Jill Austin, MBA, assistant vice chancellor for Strategic Marketing and chief marketing officer for VUMC, served as moderator and opened the discussion by noting that $73 billion a year in productivity is lost from obese workers, and spending averages about $16,000 more a year for a morbidly obese person than those who maintain a normal weight.

“We got here because we engineered activity out of our lives and food is pervasive. We've made it too easy for ourselves to put on the pounds,” said Joan Randall, MPH, administrative director of the Vanderbilt Institute for Obesity & Metabolism.

Jamie Pope, R.D., instructor of Nutrition at Vanderbilt University School of Nursing, said that Americans consume the most calories per capita of anywhere in the world and are eating 200-500 more calories per day than 20 years ago.

“One reason for that is portion distortion,” she said. “Our concept of a normal portion has dramatically increased. We're also consuming foods with higher energy or caloric density, like fast food meals. Liquid calories are also an issue, particularly with children, because they don't often turn off your hunger and contain very little nutritional value.”

More than 600 children have been seen in the Pediatric Weight Management Clinic at the Monroe Carell Jr. Children's Hospital at Vanderbilt, directed by Gregory Plemmons, M.D. He said the younger a patient is treated for obesity, the better the results.

“We know that overweight toddlers have about a 20 percent chance of staying overweight. By the time they are in school, it's about 50-50. By the time they are in high school, they have an 80 percent chance of staying overweight,” Plemmons said.

“We think that the obesity levels [in children] may be plateauing, but we haven't even begun to see the tsunami of health care costs that will come from this generation when they reach their 20s and 30s. Conservative estimates show that of children born in 2000, approximately one out of three or four will have Type 2 diabetes by the time they're 30.”

Kevin Niswender, M.D., Ph.D., assistant professor of Diabetes, Endocrinology & Metabolism, discussed clinical options for treating overweight and obese adult patients. Although there are a few medications available, he said, “there is no magic bullet.”

Niswender said that research is indicating that obesity is a strongly genetically programmed disorder, but there is no one gene that dictates a person's weight.

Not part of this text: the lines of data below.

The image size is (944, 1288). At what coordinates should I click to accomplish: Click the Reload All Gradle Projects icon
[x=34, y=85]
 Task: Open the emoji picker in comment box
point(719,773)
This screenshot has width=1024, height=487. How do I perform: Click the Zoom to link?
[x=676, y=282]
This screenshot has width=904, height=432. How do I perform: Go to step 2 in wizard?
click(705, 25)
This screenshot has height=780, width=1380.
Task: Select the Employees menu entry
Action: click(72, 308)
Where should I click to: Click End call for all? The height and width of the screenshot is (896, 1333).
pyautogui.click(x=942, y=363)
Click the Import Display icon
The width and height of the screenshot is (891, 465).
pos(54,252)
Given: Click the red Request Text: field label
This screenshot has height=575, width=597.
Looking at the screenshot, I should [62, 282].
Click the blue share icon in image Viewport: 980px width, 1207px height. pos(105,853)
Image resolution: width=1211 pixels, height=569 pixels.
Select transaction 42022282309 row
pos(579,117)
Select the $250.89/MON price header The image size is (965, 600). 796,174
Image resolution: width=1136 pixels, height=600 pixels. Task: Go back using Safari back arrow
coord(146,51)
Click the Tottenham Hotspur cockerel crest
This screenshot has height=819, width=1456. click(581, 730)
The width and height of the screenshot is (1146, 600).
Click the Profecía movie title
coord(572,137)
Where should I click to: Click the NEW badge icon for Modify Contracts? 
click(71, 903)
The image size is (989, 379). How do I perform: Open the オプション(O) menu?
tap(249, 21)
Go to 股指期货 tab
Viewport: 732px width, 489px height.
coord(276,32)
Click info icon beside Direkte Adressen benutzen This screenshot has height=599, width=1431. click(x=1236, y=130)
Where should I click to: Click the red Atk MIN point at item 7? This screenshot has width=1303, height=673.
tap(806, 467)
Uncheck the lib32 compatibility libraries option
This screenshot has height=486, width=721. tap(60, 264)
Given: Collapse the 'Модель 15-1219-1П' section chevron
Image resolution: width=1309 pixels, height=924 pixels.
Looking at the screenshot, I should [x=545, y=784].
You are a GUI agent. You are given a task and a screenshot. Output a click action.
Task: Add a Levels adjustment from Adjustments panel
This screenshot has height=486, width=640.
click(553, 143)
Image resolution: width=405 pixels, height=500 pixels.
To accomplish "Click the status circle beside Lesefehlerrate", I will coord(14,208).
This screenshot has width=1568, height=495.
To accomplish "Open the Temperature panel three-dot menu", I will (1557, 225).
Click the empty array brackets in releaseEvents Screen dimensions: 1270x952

“The way we think it works is that there are a lot of different genes that program how these metabolic circuits work that are very susceptible to our environment. It's the accumulated effects of somewhere between 15 and 30 genes,” he said.

For the morbidly obese (those with a body mass index over 40), the only treatment that has been proven effective at long-term weight loss is bariatric surgery, said Ronald Clements, M.D., professor of Surgery and director of the Vanderbilt Center for Surgical Weight Loss.

“A good candidate has to be physiologically fit and able to undergo an operation, be well-informed and understand the lifestyle changes we're asking them to make, and psychologically able to adapt to these changes,” he said.

Randall closed with advice for employers to promote a healthy work environment for employees.

“Look at the ages of your employees. Look at the choices they make. Could you have a walking meeting or give employees walking desks? Do you give employees time to be active on the job site? What is in the vending machines and cafeteria?” she said.

“There are many things you can do to create a culture of wellness in a workplace, and the more that employees see it is driven by the highest level, the stronger the culture.”